Count the lines in the rows below that contain the string "width", and reply with the number alone.

Data items:
--- Start ---
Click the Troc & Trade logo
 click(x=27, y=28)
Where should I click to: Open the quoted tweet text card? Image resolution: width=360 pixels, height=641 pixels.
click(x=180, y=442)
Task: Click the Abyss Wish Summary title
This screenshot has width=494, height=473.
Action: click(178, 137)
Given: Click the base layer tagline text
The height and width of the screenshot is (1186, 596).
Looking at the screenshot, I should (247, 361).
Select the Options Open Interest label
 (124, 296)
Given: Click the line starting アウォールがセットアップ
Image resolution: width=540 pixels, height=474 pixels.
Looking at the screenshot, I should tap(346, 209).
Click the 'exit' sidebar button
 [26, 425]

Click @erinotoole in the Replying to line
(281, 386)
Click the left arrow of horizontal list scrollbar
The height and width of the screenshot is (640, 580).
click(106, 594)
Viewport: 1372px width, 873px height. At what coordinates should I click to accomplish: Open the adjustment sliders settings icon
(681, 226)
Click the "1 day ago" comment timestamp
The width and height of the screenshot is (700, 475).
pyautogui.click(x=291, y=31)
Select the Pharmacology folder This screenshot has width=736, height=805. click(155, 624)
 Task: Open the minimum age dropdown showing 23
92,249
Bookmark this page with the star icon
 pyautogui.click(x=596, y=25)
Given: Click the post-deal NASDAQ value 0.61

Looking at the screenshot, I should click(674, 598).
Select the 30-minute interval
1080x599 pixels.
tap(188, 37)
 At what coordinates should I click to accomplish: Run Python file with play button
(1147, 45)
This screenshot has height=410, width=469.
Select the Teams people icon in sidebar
--- End ---
# Task response
9